[Begin Page]

Sec. 219(b)(1), (5)(A) and (B).

      The deductible amount allowed under section 219(a) may be further limited if

a taxpayer is an “active participant” in a qualified pension plan during any part of

the year. Sec. 219(g)(1), (5). For purposes of section 219(g), an “active

participant” means, with respect to any plan year, an individual who actively

participates in a plan described in section 401(a). Sec. 219(g)(5)(A)(i). For

taxpayers filing as single, section 219(g) provides that the dollar amount of the

allowable deduction under section 219(a) is phased out over a $10,000 range of

AGI beginning at the applicable dollar amount specified in section 219(g)(3)(B).

The individual’s AGI is determined without regard to the IRA contribution

deduction. Sec. 219(g)(3)(A)(ii). For 2008 the applicable dollar amount for an

individual filing single was $53,000. Sec. 219(g)(3)(B)(ii); Rev. Proc. 2007-66, sec.

[End Page]
[Begin Listing]

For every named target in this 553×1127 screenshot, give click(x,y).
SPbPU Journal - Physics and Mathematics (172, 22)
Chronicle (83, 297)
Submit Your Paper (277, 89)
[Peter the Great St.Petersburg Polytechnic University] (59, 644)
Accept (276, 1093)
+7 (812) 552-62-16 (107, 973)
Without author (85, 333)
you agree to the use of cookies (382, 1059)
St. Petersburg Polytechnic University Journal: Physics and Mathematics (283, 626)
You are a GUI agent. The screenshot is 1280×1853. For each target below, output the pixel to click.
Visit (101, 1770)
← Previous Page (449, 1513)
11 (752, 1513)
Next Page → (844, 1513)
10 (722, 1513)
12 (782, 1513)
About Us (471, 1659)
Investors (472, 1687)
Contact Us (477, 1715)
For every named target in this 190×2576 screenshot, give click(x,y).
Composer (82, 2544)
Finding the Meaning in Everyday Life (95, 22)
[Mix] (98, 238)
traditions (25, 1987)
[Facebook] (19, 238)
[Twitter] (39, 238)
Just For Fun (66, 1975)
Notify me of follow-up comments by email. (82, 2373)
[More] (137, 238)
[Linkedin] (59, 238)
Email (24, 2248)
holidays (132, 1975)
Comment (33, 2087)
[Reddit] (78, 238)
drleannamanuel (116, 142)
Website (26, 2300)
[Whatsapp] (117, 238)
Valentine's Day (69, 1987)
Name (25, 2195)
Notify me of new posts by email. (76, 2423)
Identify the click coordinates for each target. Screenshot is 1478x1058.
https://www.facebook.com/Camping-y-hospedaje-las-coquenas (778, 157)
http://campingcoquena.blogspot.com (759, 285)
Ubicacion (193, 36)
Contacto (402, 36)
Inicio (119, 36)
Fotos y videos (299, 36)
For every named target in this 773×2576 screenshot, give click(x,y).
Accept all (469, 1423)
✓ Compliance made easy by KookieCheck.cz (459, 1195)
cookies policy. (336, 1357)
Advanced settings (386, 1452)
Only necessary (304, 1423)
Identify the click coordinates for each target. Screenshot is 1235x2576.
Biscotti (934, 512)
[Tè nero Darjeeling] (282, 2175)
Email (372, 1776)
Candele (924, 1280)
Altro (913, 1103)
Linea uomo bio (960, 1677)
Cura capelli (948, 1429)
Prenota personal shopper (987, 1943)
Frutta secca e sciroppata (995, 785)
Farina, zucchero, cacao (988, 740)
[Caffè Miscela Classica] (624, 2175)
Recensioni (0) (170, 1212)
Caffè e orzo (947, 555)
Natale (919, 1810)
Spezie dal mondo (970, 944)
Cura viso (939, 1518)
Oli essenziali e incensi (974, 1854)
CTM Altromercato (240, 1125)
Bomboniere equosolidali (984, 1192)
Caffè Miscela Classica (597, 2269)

[End Listing]

#### Directions:
**A)** From the text on IRA deduction limits, copy word for word from "deduction. Sec. 219(g)(3)(A)(ii)." up to and including "Proc. 2007-66, sec.".
**B)** According to the text on IRA deduction limits, what was the applicable dollar amount for an individual filing single in 2008?

#### Task solutions:
**A)**
deduction. Sec. 219(g)(3)(A)(ii). For 2008 the applicable dollar amount for an

individual filing single was $53,000. Sec. 219(g)(3)(B)(ii); Rev. Proc. 2007-66, sec.

**B)** $53,000